Directions for this task: Please print nothing but the lines from the one containing "The image size is (1307, 591)." to the final line below, exactly, and no pictures.

*** Opening of Extracted data ***

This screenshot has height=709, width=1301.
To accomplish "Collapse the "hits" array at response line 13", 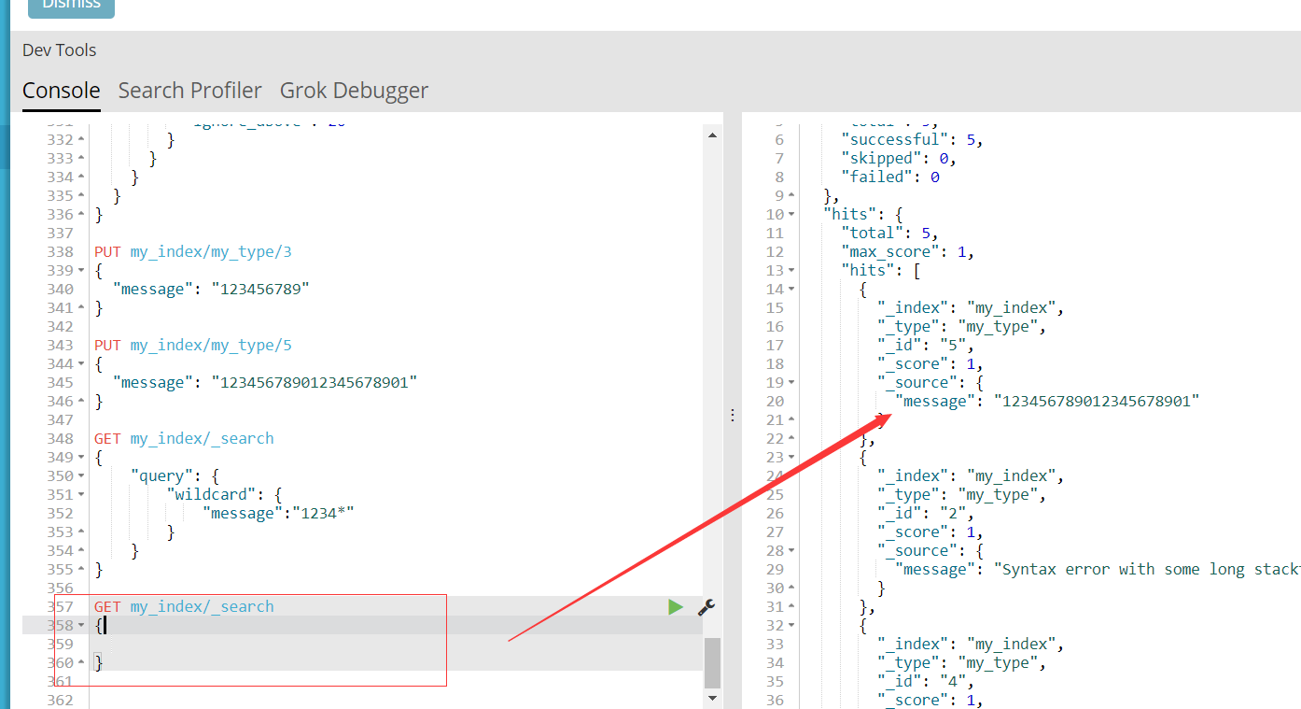I will (792, 271).
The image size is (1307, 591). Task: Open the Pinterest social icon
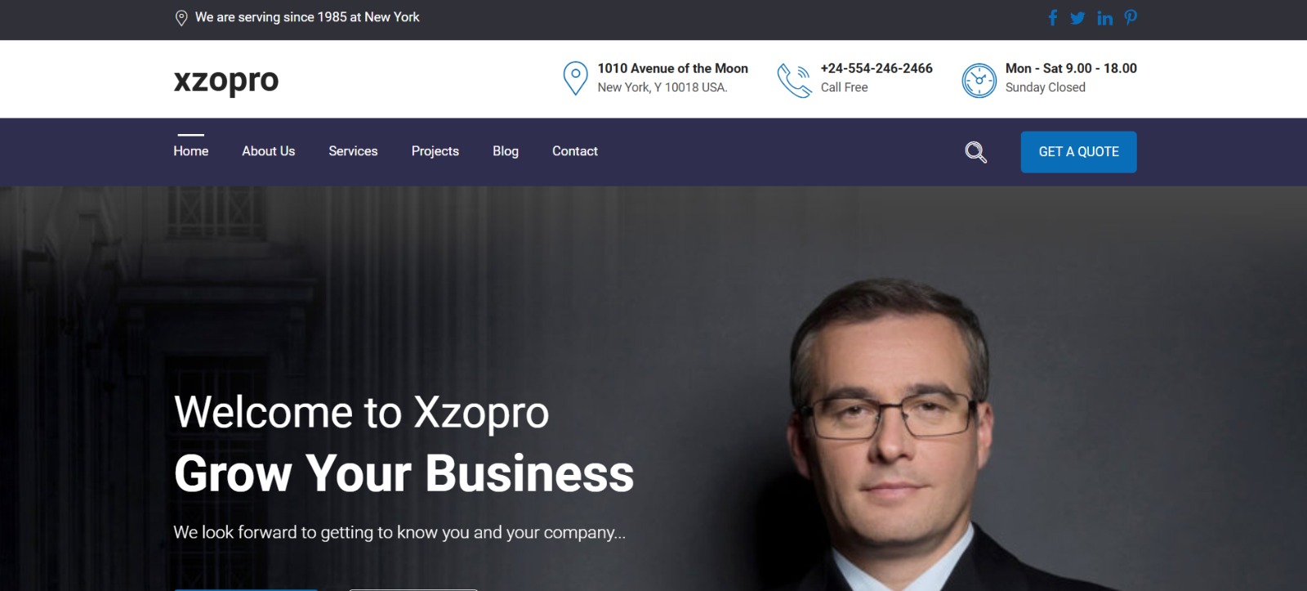(1131, 17)
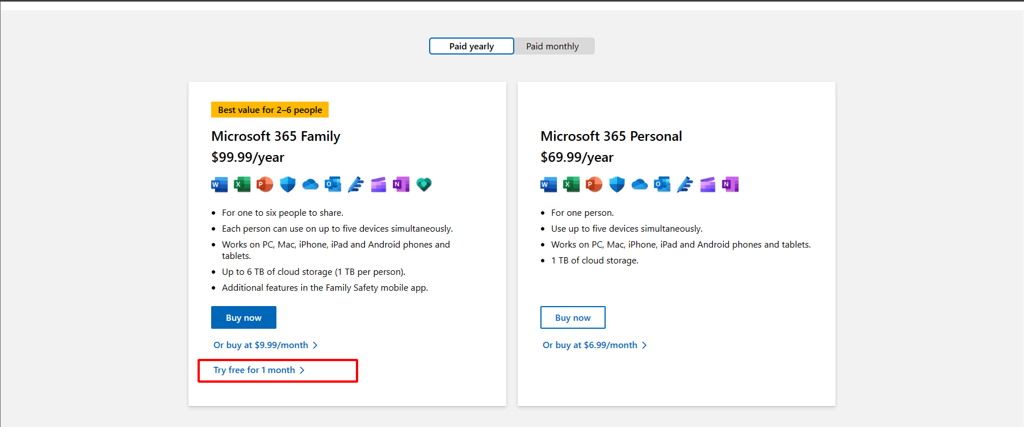Click the Excel icon in the Personal plan
This screenshot has height=427, width=1024.
tap(571, 185)
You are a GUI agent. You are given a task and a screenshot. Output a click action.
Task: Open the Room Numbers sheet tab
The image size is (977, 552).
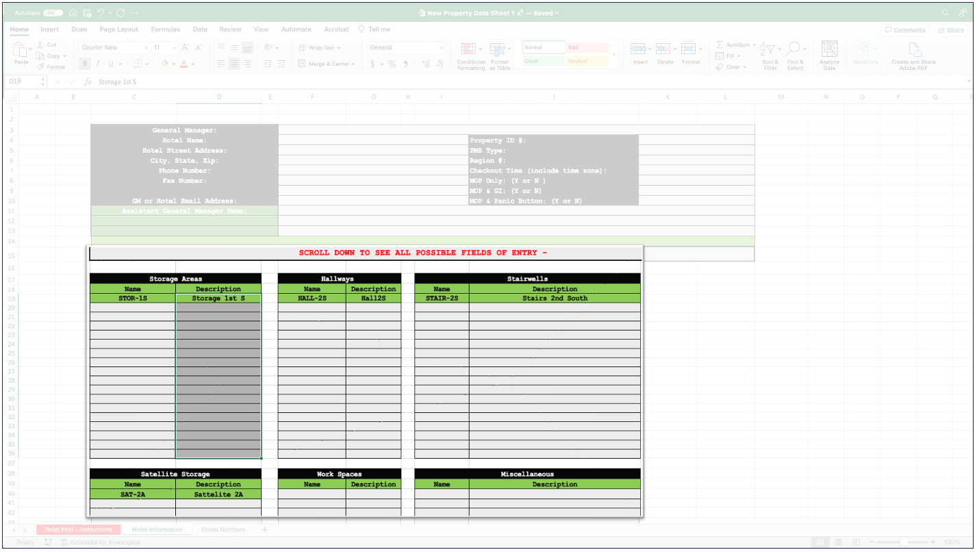pos(223,529)
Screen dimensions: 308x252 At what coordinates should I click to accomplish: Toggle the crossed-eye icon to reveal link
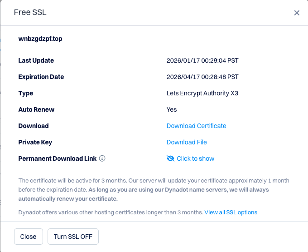(x=170, y=158)
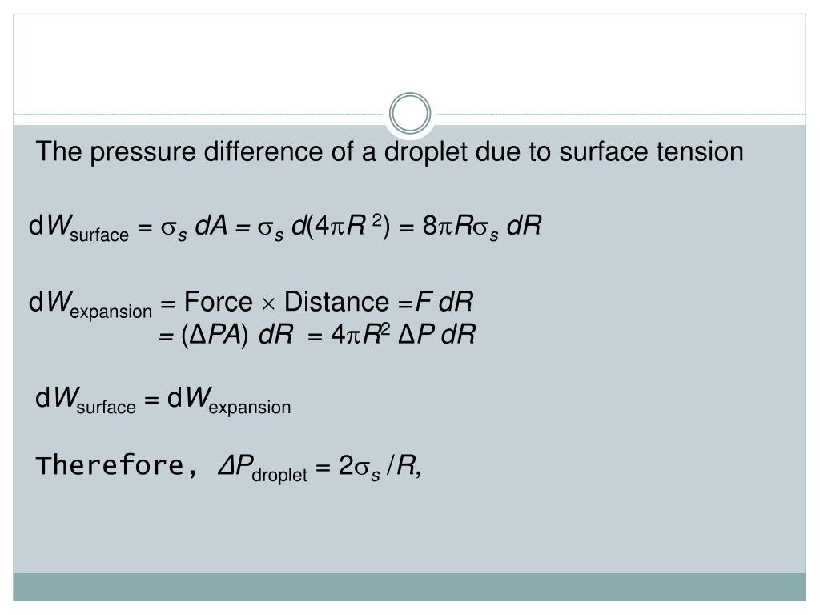Image resolution: width=820 pixels, height=615 pixels.
Task: Select the dWsurface = dWexpansion line
Action: (x=163, y=400)
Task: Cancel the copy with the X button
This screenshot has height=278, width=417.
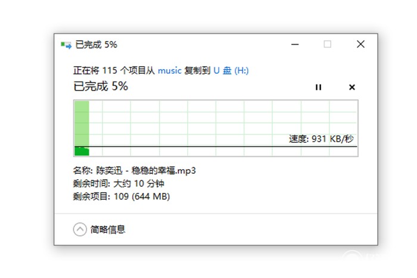Action: point(351,88)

*** Close of Extracted data ***

Task output:
The image size is (1307, 591). Task: Open the Pinterest social icon
(1131, 17)
Click the Excel icon in the Personal plan
This screenshot has height=427, width=1024.
tap(571, 185)
You are a GUI agent. You are given a task and a screenshot. Output a click action.
Task: Open the Room Numbers sheet tab
The image size is (977, 552).
pos(223,529)
Screen dimensions: 308x252 At what coordinates should I click to accomplish: Toggle the crossed-eye icon to reveal link
(x=170, y=158)
Image resolution: width=820 pixels, height=615 pixels.
Task: Select the dWsurface = dWexpansion line
Action: (x=163, y=400)
Task: Cancel the copy with the X button
This screenshot has height=278, width=417.
Action: point(351,88)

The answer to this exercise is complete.